Massachusetts' leadership on solar development, which extends to Berkshire County, will continue to be jeopardized if Beacon Hill doesn't get around to lifting the net-metering cap.
Net metering credits solar systems for the electricity they add to the grid, and it is an essential tool in increasing solar usage. It is not favored by fossil fuel interests and with the thriving solar industry up against the cap, projects in the Berkshires and elsewhere are stalled and could miss out on critical federal tax breaks if they are not on line by January 1 of next year.
A conference committee has been working on dueling House and Senate solar energy proposals now for nine weeks. This week, the MassSolar is Working Coalition warned that if the compromise leans toward the bill from the House, where leadership is less friendly to solar, reductions in compensation could make solar development unprofitable.

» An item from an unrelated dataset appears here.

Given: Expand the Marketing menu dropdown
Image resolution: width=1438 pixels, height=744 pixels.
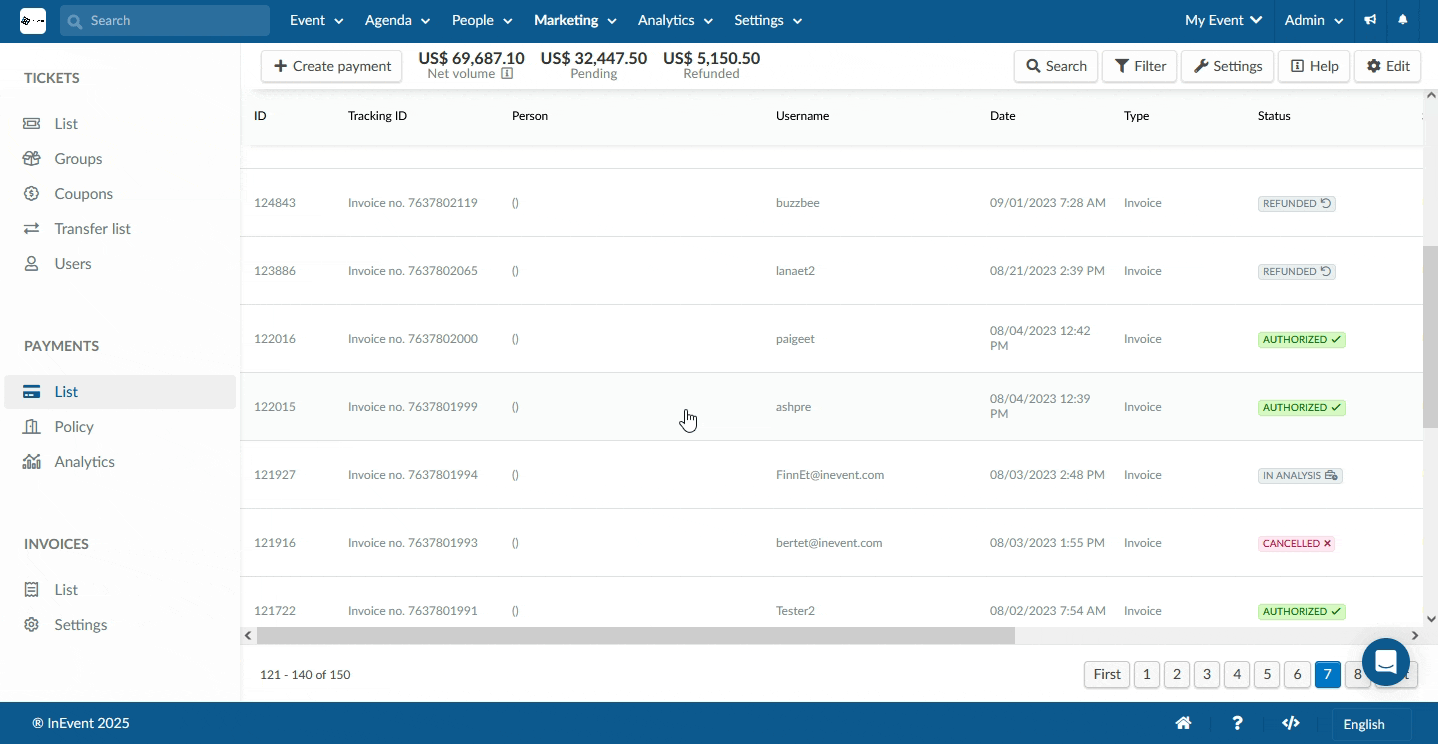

Also this week, the Senate Republican Caucus expressed frustration with the tie-up of solar legislation in the conference committee. In calling for an expansion of the net-metering cap, the Republicans expressed concern for the future of the state's solar power sector, which includes more than 12,000 jobs, adding that delays in the legislation will fuel "a significant degree of uncertainty that affects consumers, communities, and the ability of Massachusetts to continue its leadership on this front."
Not only must the net-metering cap be raised, the legislation coming out of the conference committee should not contain any poison pills that will slow solar growth in other ways. Green energy is the wave of the present as well as the future, and special interests should not stall its continued growth in the Berkshires and around the state.